Meeting with reporters, Brin said Google had agreed to the censorship demands only after Chinese authorities blocked its service in that country. Google's rivals accommodated the same demands, which Brin described as “a set of rules that we weren't comfortable with,” without international criticism, he said.
“We felt that perhaps we could compromise our principles but provide ultimately more information for the Chinese and be a more effective service and perhaps make more of a difference,” Brin said.
Brin also addressed Internet users' expectations of privacy in an era of increased government surveillance, saying Americans misunderstand the limited safeguards of their personal electronic information.
“I think it's interesting that the expectations of people with respect to what happens to their data seems to be different than what is actually happening,” he said.
Google has battled the U.S. Justice Department in court seeking to limit the amount of information the government can get about users' Internet searches. The search engine's spokesmen also say it has not participated in any programs with the National Security Agency to collect Internet communications without warrants.
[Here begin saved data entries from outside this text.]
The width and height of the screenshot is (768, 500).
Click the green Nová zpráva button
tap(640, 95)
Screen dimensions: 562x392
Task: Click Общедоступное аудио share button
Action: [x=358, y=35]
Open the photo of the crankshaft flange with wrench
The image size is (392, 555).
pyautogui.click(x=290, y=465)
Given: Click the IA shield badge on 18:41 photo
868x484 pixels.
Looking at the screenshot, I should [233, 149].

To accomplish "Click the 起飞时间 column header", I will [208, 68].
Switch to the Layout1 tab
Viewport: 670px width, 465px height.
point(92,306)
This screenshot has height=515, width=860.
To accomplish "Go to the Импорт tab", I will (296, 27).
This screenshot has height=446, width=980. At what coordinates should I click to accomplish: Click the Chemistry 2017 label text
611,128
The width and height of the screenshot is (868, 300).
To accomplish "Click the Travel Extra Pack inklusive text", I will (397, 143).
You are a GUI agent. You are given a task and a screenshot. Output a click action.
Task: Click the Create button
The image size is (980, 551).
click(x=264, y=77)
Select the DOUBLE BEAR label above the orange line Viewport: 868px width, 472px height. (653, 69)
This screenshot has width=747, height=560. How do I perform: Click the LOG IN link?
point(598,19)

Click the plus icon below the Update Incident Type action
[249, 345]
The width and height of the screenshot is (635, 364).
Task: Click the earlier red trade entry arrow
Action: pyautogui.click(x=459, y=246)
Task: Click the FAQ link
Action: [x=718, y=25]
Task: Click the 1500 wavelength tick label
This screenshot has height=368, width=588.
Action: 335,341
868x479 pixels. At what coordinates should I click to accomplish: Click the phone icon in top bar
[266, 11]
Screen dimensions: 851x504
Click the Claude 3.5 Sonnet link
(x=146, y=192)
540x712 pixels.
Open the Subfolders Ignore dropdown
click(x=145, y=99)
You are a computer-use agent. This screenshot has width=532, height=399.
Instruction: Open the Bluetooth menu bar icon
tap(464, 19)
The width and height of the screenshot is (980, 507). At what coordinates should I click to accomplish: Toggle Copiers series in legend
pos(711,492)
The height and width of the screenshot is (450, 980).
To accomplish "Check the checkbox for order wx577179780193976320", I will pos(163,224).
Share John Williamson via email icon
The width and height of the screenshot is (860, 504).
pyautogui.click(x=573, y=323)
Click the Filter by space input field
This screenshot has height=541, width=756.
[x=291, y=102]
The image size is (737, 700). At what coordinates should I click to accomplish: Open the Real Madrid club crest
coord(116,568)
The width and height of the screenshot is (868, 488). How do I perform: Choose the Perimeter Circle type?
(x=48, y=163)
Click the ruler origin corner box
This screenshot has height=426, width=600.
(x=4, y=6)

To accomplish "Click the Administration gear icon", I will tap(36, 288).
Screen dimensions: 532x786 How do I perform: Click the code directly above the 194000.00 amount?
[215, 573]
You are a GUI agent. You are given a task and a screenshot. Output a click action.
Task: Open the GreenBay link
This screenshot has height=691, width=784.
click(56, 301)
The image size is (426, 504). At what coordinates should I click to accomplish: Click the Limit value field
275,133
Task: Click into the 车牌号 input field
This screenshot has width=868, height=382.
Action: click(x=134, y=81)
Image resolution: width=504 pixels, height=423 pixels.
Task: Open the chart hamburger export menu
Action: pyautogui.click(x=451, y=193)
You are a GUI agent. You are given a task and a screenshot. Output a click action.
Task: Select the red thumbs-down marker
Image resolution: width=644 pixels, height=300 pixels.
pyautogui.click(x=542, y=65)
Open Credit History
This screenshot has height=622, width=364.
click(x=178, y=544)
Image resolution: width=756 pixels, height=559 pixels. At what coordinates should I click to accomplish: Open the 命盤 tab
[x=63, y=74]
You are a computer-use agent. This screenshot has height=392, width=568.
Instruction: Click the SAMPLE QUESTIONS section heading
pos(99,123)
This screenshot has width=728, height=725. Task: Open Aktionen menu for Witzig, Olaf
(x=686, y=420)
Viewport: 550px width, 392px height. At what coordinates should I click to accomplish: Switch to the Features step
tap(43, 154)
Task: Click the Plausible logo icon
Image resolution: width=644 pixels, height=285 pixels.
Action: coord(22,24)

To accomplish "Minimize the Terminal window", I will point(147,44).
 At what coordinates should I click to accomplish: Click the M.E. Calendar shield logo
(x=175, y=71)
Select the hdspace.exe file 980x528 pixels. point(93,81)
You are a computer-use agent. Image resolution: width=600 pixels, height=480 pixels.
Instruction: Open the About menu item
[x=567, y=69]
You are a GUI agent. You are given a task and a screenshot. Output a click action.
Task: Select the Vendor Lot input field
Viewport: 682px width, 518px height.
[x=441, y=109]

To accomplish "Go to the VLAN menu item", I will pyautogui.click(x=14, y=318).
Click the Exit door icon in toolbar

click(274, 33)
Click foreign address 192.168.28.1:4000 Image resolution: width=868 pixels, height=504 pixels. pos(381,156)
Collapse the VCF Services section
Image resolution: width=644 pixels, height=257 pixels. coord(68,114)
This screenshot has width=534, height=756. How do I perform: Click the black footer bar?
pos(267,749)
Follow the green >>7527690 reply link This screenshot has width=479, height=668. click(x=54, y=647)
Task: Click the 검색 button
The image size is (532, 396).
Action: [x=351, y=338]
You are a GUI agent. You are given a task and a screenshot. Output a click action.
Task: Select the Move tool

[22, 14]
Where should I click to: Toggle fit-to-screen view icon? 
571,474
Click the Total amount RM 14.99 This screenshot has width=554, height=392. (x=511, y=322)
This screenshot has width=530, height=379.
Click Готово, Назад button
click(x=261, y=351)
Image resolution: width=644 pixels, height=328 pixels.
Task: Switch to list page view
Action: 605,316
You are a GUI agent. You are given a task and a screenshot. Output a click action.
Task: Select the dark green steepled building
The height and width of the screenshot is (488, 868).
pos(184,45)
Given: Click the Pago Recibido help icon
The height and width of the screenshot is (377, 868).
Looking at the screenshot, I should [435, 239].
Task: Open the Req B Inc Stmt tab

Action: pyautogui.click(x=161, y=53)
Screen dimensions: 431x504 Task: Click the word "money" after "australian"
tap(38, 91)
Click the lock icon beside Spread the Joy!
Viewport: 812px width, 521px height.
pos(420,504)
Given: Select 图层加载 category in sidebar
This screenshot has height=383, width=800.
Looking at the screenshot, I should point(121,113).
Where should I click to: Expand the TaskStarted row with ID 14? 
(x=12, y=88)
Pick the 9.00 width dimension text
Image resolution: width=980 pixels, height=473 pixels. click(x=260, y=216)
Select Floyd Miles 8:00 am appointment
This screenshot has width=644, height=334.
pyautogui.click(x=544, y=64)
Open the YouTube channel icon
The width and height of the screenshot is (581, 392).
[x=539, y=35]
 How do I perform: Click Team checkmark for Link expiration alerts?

Google's free e-mail service is among the Internet's most popular.
Brin visited Washington to ask U.S. senators to approve a plan that would prevent telephone and cable companies from collecting premium fees from companies such as Google, Microsoft and Yahoo! for faster delivery of their services. Brin, dressed casually in jeans, sneakers and a black sport jacket, said he wasn't sure whether he changed any lawmakers' minds.
Google's China-approved Web service omits politically sensitive information that might be retrieved during Internet searches, such as details about the June 1989 suppression of political unrest in Tiananmen Square. Its agreement with China has provoked considerable criticism from human rights groups.
“Perhaps now the principled approach makes more sense,” Brin said.
The Paris-based group Reporters Without Borders said Tuesday that Google's main Web site, http://www.google.com, no longer was accessible in most Chinese provinces due to censorship, and it was completely inaccessible throughout China on May 31.
Brin said Google is trying to improve its censored search service, Google.cn, before deciding whether to reverse course. He said virtually all the company's customers in China use the uncensored service.
“It's perfectly reasonable to do something different, to say, ‘Look, we're going to stand by the principle against censorship, and we won't actually operate there.’ That's an alternate path,” Brin said. “It's not where we chose to go right now, but I can sort of see how people came to different conclusions about doing the right thing.”